Convert the lines from the line with "Where should I" to the line with "coord(69,125)", both included, into a JSON list of strings, one string per line, skipping blank lines and leaving out the pictures.
■ ■ ■ ■
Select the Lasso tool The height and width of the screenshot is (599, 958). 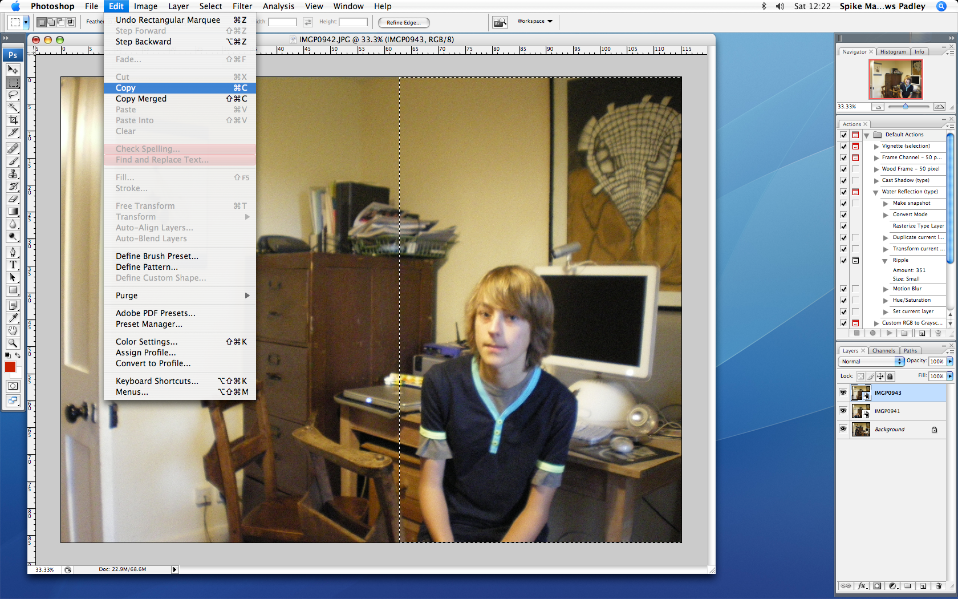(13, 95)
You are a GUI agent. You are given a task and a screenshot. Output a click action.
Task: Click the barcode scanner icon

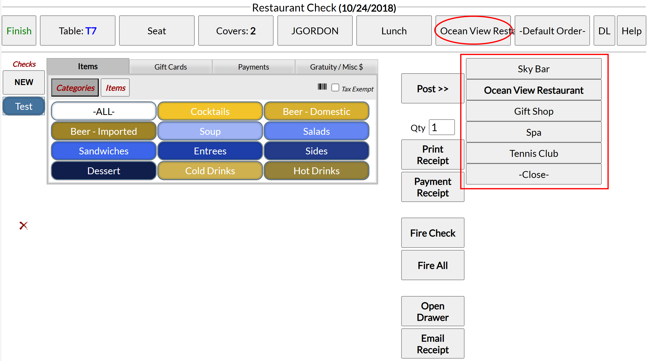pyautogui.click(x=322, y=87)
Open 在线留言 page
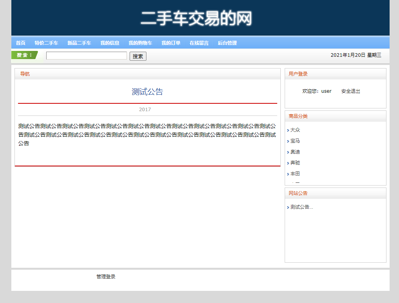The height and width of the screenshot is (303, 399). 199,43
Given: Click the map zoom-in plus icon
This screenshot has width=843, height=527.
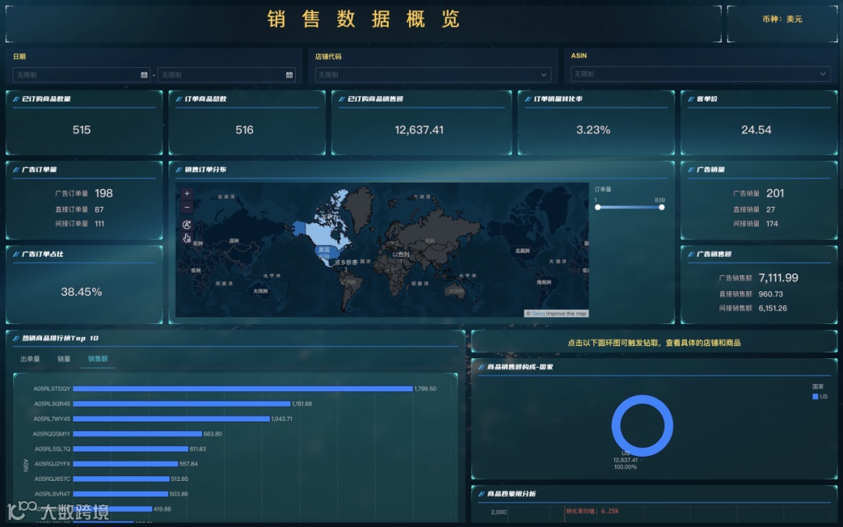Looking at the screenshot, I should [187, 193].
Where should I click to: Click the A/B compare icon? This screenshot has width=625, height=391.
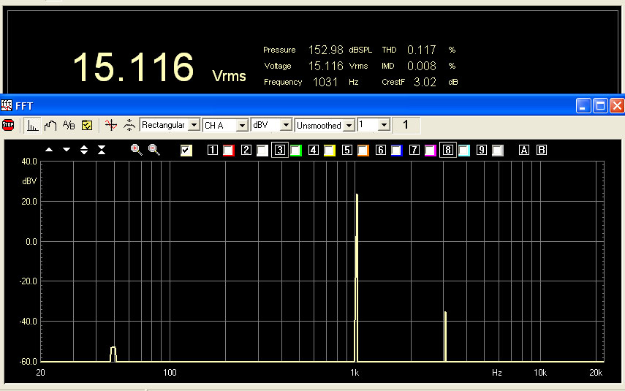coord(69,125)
■ ■ ■ ■
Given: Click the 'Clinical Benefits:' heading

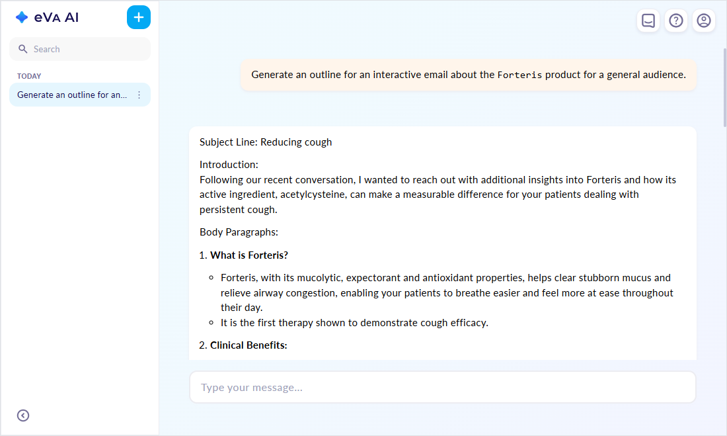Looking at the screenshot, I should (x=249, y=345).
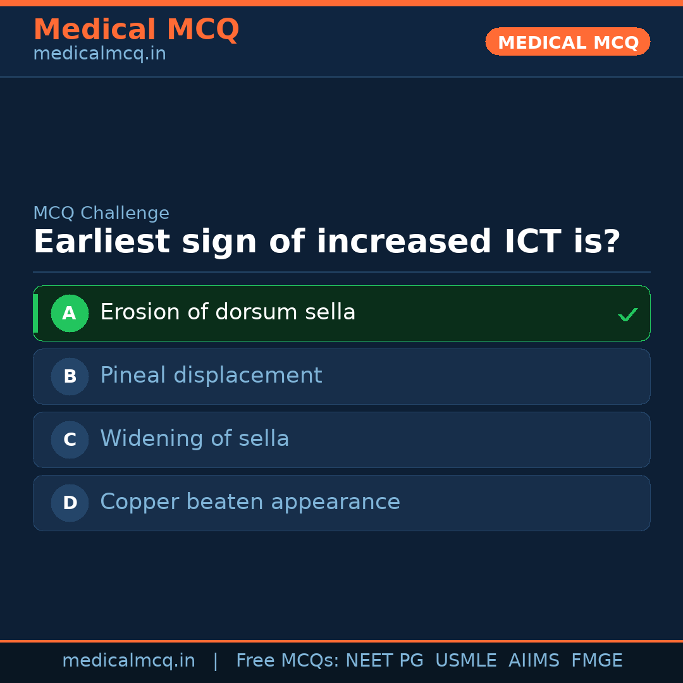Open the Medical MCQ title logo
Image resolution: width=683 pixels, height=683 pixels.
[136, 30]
■ ■ ■ ■
Result for this task |
[
  "Where should I click to: Click the A/B compare icon? This screenshot has width=625, height=391.",
  "coord(69,125)"
]